Ms. Andrew’s boyfriend, James Pavatt, admitted to taking pictures her husband and mentioned he had acted on my own. However there used to be reason why to suppose Ms. Andrew used to be concerned, as a part of a plot to procure the proceeds of a existence insurance plans, and the government charged either one of them with capital homicide. Mr. Pavatt used to be additionally sentenced to dying.

In a partial dissent from the state court docket’s ruling in 2007, Judge Arlene Johnson, the one lady at the court docket on the time, mentioned she would have let Ms. Andrew’s conviction stand. However, she wrote, “I in finding it not possible to mention with self belief that the dying penalty right here used to be no longer imposed resulting from fallacious proof and argument,” including that the proof served “to trivialize the worth of her existence within the minds of the jurors.”

In dissent from the tenth Circuit’s resolution, Judge Robert E. Bacharach went additional, announcing he would have overturned no longer simplest her dying sentence but additionally her conviction.
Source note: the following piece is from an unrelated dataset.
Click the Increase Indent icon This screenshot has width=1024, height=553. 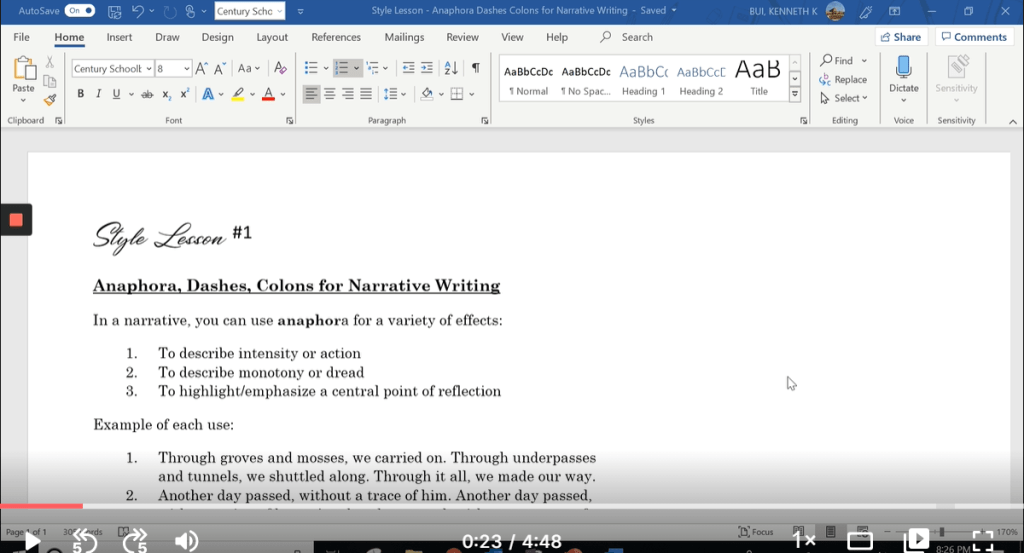pos(427,68)
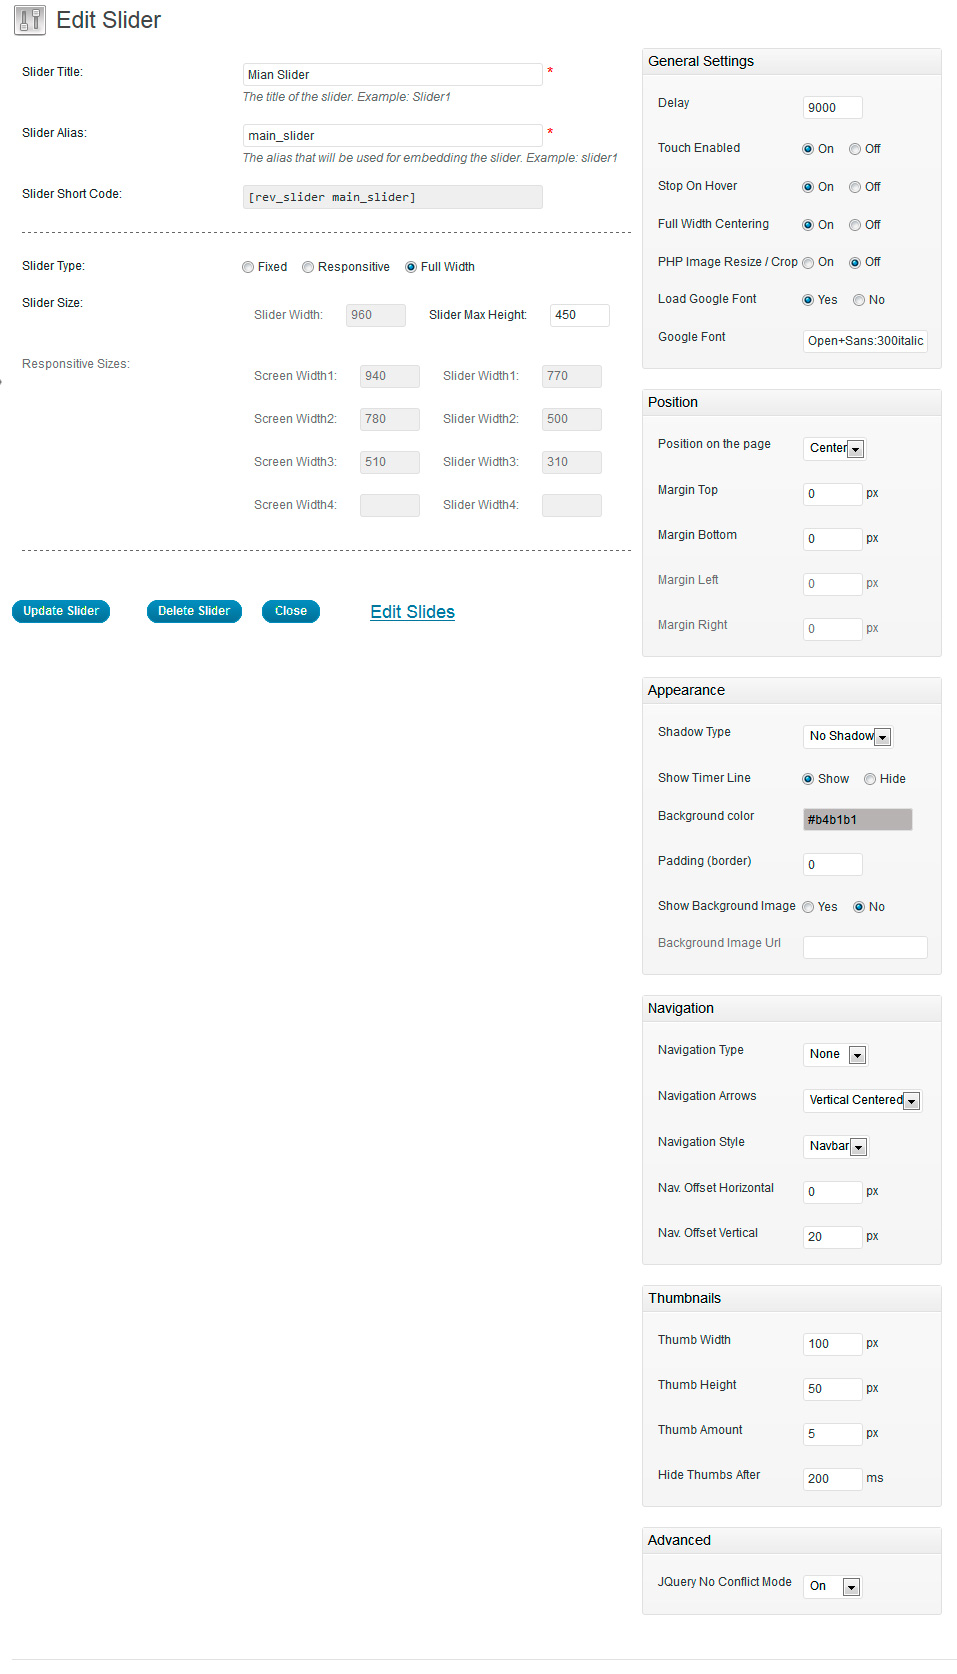Open the Edit Slides link

click(412, 612)
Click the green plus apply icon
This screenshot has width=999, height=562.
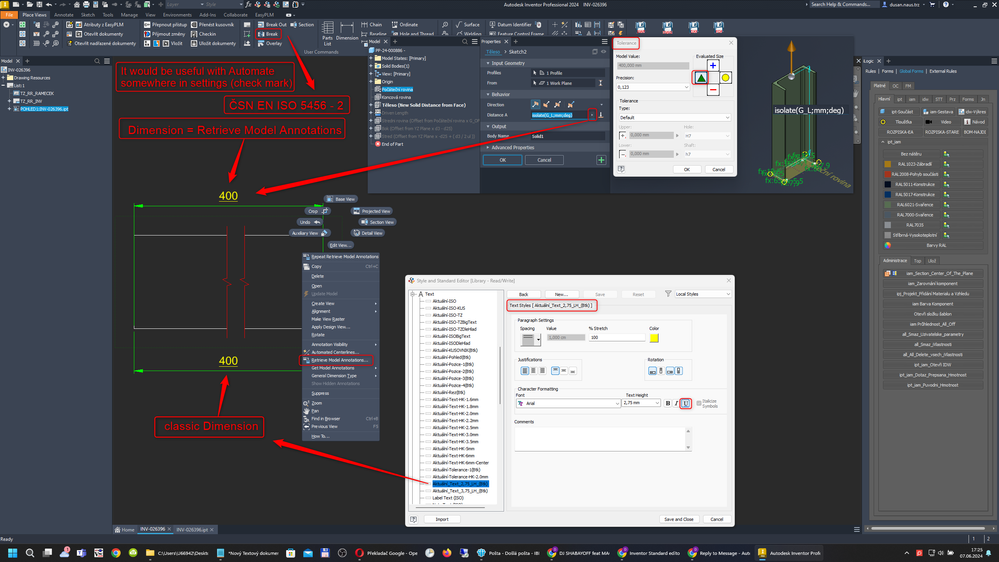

“The state centered from begin to end on Ms. Andrew’s intercourse existence,” Pass judgement on Bacharach wrote. “This center of attention portrayed Ms. Andrew as a scarlet lady, a contemporary Jezebel, sparking mistrust in response to her free morals. The drumbeat on Ms. Andrew’s intercourse existence persisted in ultimate argument, plucking away any reasonable probability that the jury would critically believe her model of occasions.”